Well-engineered hiking packs are something to invest in. They’re a piece of kit that will be one of your closest trail buddies. But if you were strapped to someone’s back for many miles at a time, you’d want to be taken care of and cleaned properly too, so give your pack the TLC it deserves.
Sweat, dirt, and carrying grubby gear all contribute to the wear and tear of a rucksack. They can certainly be subject to unpleasant smells and accelerated deterioration because of these things, which is why it’s so important to keep your rucksack clean.
When to clean your rucksack
This varies depending on how frequently you use your rucksack and for what. A smaller rucksack used for light day hikes can be cleaned at the end of the season, unless it’s had a particularly grubby outing that requires an earlier clean. A larger pack used for multi-day hikes should be spot cleaned after each trek, and you may want to give it a thorough clean at the end of the season.
How to clean your rucksack
Cleaning by hand is the easiest way to clean a pack and negates the risk of damaging it. Use a specialised gear cleaner for technical fabrics instead of regular laundry detergent. Normal detergents are harsh and can damage the Durable Water Repellency (DWR).
The cleaners we suggest are Grangers Footwear + Gear Cleaner and Nikwax Tent and Gear Solar Wash for spot cleaning, or Grangers Tent + Gear Cleaner for deep cleaning. These are effective water-based, PFC-free cleaners for tents and gear that don’t harm the technical fabric or DWR.
1. Make sure your pack has nothing in it and the zips are all open.
2. Spray the cleaner directly onto the areas of the rucksack you want to clean and rub with a damp cloth or sponge.

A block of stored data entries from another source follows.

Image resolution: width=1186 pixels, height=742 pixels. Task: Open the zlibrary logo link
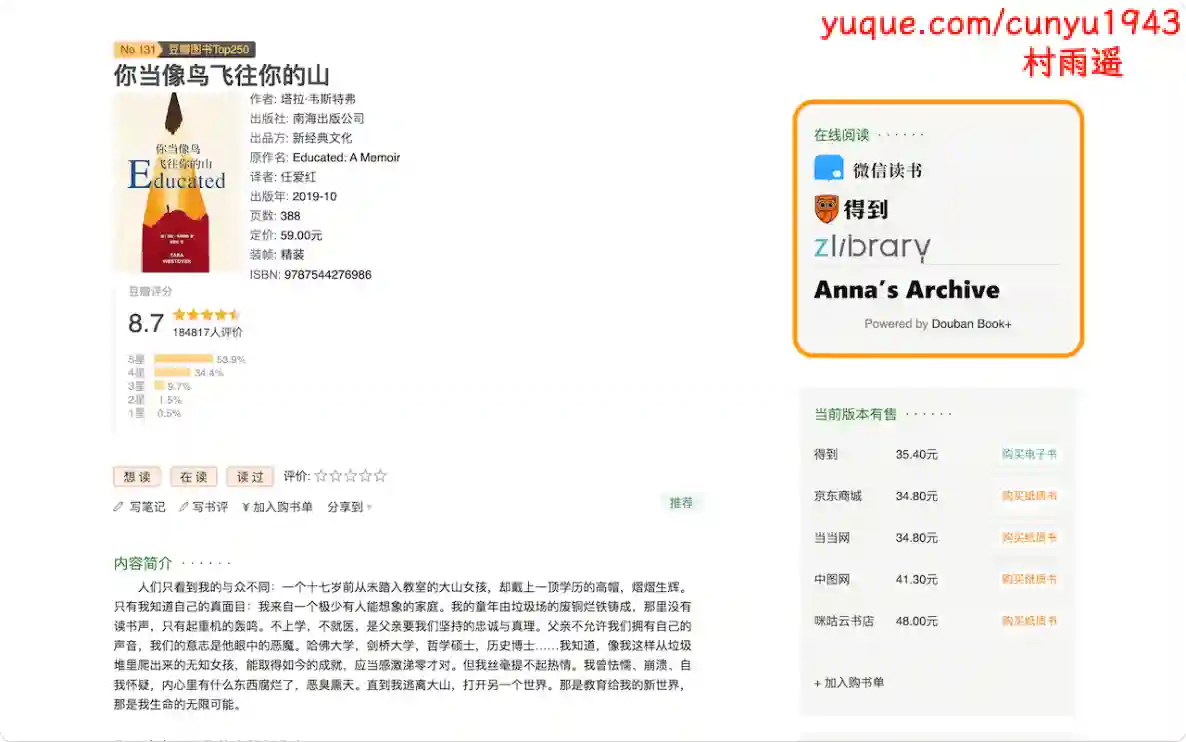point(872,247)
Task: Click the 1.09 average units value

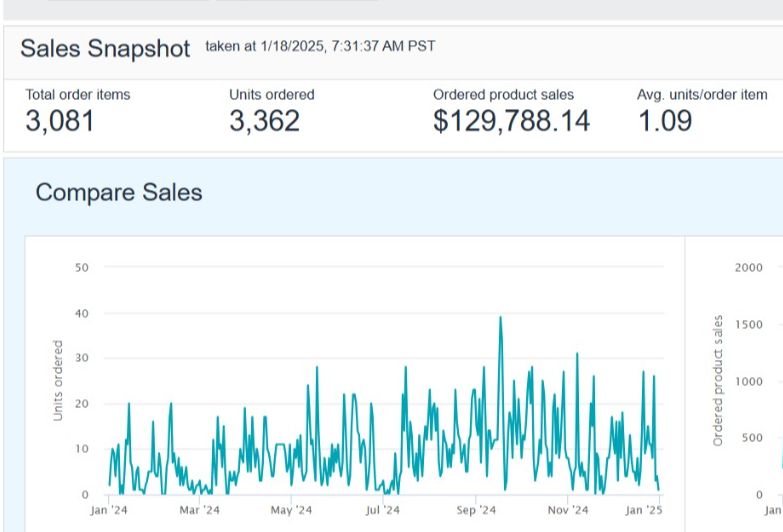Action: (x=664, y=121)
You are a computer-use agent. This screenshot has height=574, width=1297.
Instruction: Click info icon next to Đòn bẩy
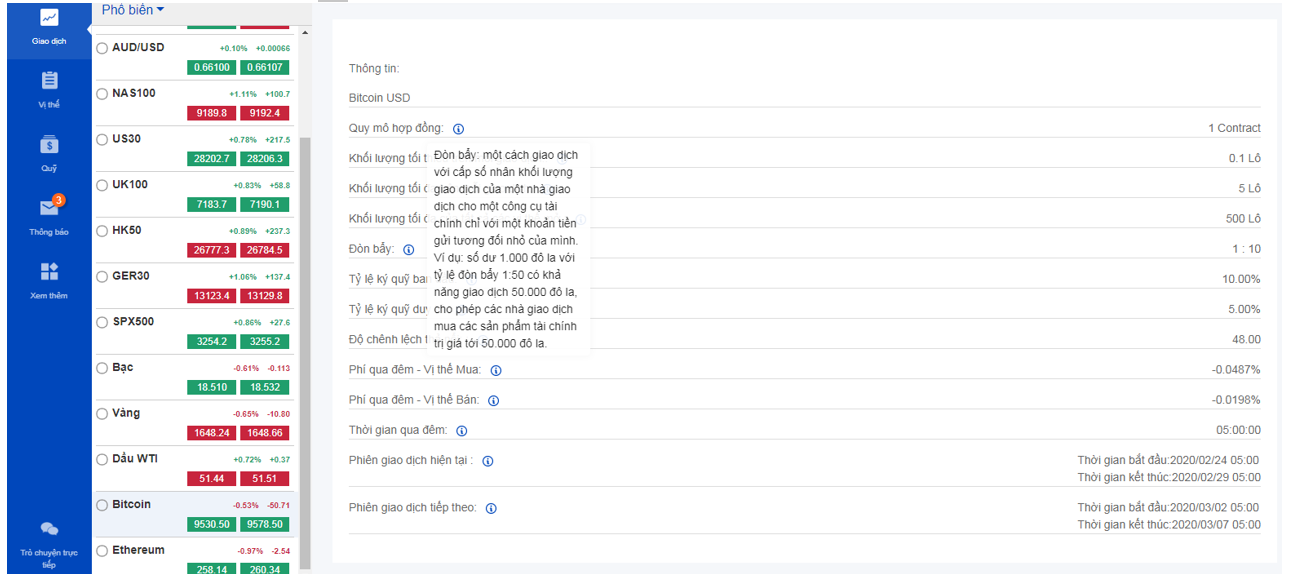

3. Rinse with water or a clean, wet cloth and put somewhere airy and out of direct sunlight to dry.
1. Follow steps one and two of spot cleaning.
2. Place your rucksack in a tub or bath of lukewarm or cold water (not hot), if the care instructions allow.
3. Grab a bucket and put in Grangers Tent + Gear Cleaner and water at a ratio of 50ml (one cap) per 2.5 litres.
4. With a clean cloth or sponge, clean all parts of the submerged rucksack using the cleaning solution. Pay extra attention to contact areas (such as straps) and stains.
5. Once clean, rinse the rucksack thoroughly with water.
6. Dry your rucksack by hanging it upside down somewhere airy and out of direct sunlight.
Make sure that your rucksack is completely clean and dy before storing it at the end of the season. It’s also very important that it sits somewhere dry and well ventilated to prevent mould.
Rucksacks that are constructed to a high standard will last a very long time and if something goes awry, such as a strap, zip, or piece of stitching, it can certainly be repaired.
A lot of outfits offer repairs for outdoor gear, from small individual businesses to large nationwide retailers. Make the most of these services. They prolong the life of good gear and it’s cheaper for you than getting a new pack.